Di Polres Ini, Pelaku Kejahatan Dibuat Nyaman agar Segera Tobat

Berita ini diberdayakan untuk kompas.com

Oleh: David Oliver Purba


© Disediakan oleh PT. Kompas Cyber Media Kapolres Kebumen AKBP Rudy Cahya Kurniawan

KEBUMEN, KOMPAS.com – Cara unik dilakukan Polres Kebumen dalam menangani para pelaku kejahatan yang tertangkap.

Kapolres Kebumen AKBP Rudy Cahya Kurniawan mengatakan, pihaknya melakukan pendekatan khusus ke para pelaku kejahatan agar tidak mengulangi perbuatannya.

Salah satunya, Rudy tak sungkan memeluk pelaku kejahatan seperti pada saat ungkap kasus penggelapan mobil beberapa waktu lalu.

Secara spontan, Rudy memeluk tersangka kasus penggelapan mobil berinisial WS (19) saat sedang mengungkapkan penyesalannya.

Ungkap kasus yang biasanya berlangsung serius pun berubah jadi haru.

Rudy menjelaskan, melakukan pendekatan kepada pelaku kejahatan dari hati ke hati. Metode yang diterapkan tersebut lazim disebut sebagai hipnosis investigasi terapi.

“Metode ini namanya hipnosis investigasi terapi. Jadi melalui alam bawah sadarnya, tersangka akan menyesali perbuatannya. Kemudian kita arahkan agar tahanan menutup diri jika ada ajakan jahat di kemudian hari,” kata Rudy saat dihubungi, Kamis (10/10/2019).

Menurut Rudy, dirinya cukup membuat tersangka nyaman. Selanjutnya disisipkan pesan kamtibmas kepada yang bersangkutan.

Rudy menilai metode itu sangat efektif untuk menekan angka kejahatan.

Terobosan tersebut dilakukan agar para mantan tahanan Polres Kebumen dapat bertobat dan kembali ke jalan yang benar.

“Jadi apa yang diucapkan saat dihipno terapi adalah keinginan hati nurani yang bersangkutan, bukan paksaan siapapun. Ini merupakan komunikasi efektif,” ujar Rudy.

Metode tersebut telah diterapkan Rudy sejak bertugas di Divisi Profesi dan Pengamanan Mabes Polri.

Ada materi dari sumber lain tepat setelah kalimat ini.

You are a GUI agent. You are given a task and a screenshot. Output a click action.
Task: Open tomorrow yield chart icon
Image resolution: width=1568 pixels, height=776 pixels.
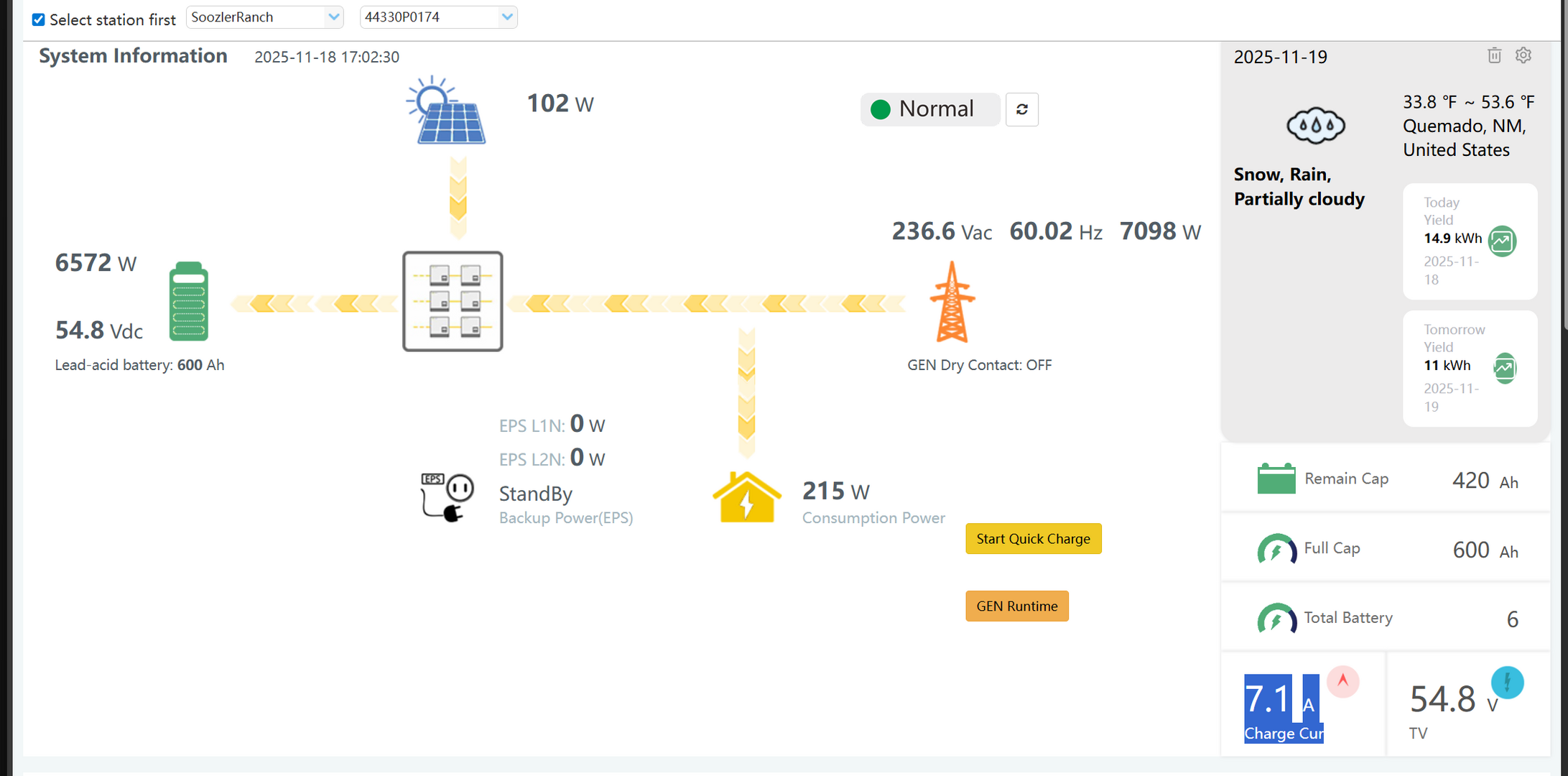(1504, 368)
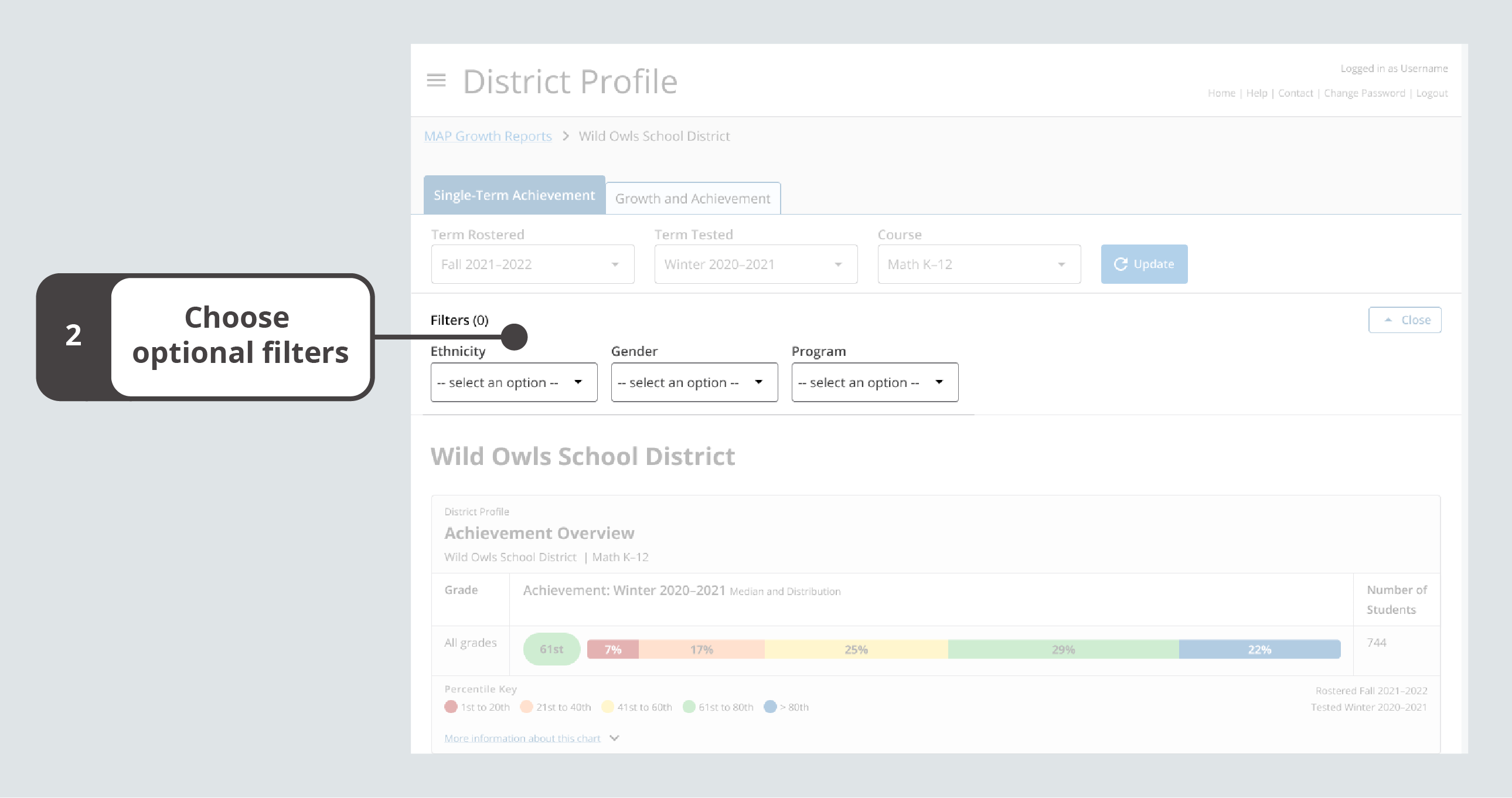The height and width of the screenshot is (798, 1512).
Task: Click the breadcrumb chevron after MAP Growth Reports
Action: click(565, 135)
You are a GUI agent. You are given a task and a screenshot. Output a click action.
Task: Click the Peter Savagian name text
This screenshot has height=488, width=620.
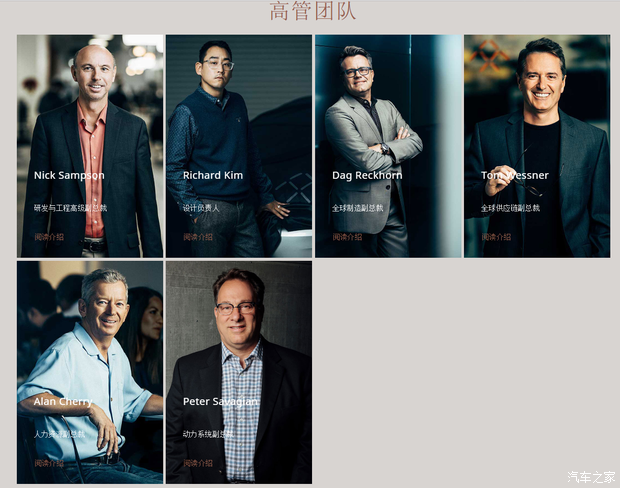(220, 402)
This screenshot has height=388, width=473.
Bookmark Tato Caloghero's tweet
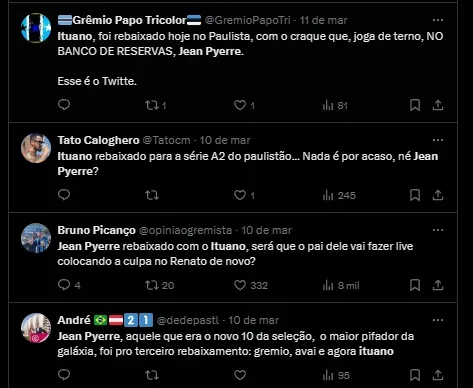tap(415, 195)
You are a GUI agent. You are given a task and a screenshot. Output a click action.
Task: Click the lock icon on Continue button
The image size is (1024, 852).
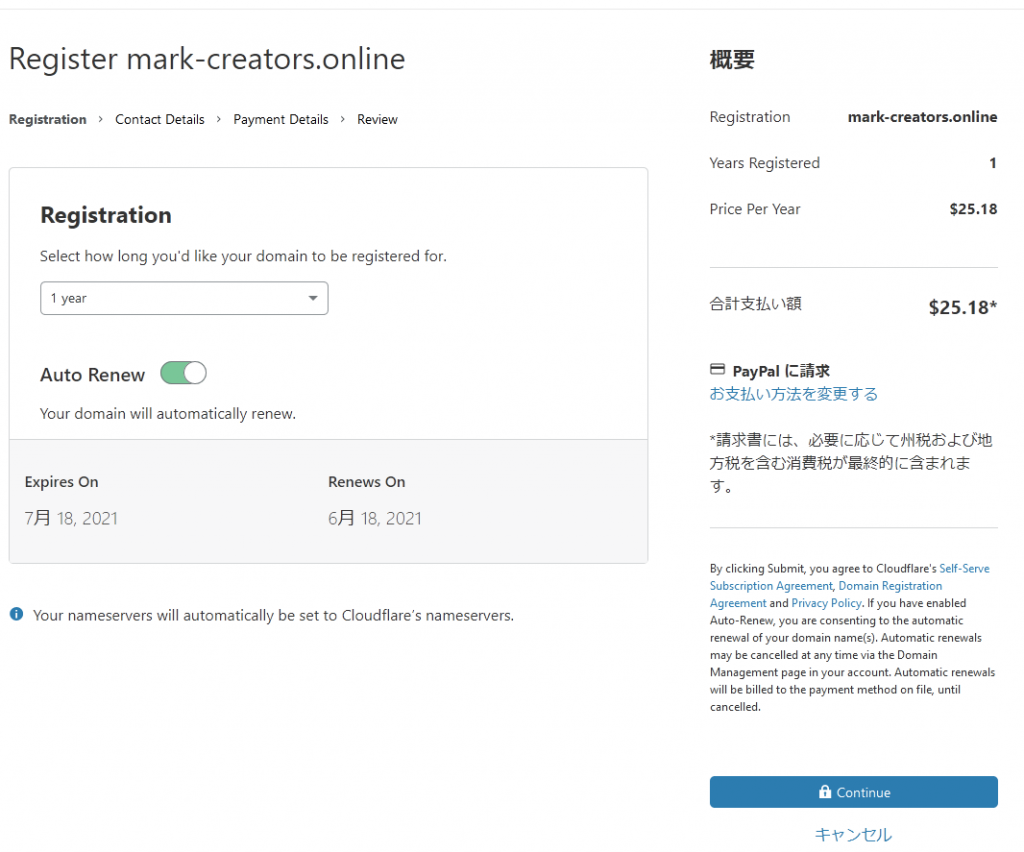(825, 792)
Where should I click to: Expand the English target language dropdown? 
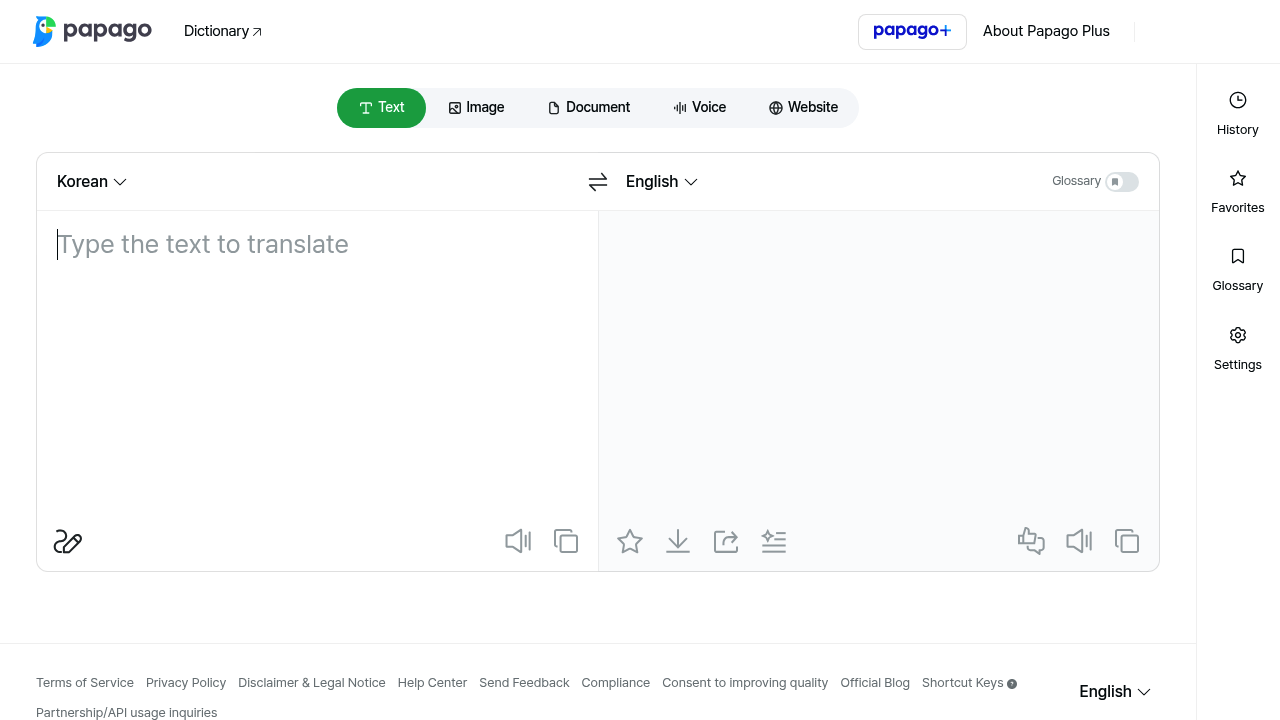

Rudy menambahkan metode tersebut juga dapat digunakan agar pelaku kejahatan tetap tenang dalam menjalani proses hukum.

Meski melakukan pendekatan dari hati ke hati, proses hukum tetap berjalan sebagaimana mestinya.

“Metode ini bisa juga diterapkan kepada tersangka yang mengalami stres, agar lebih tenang menghadapi proses hukum,” kata Rudy.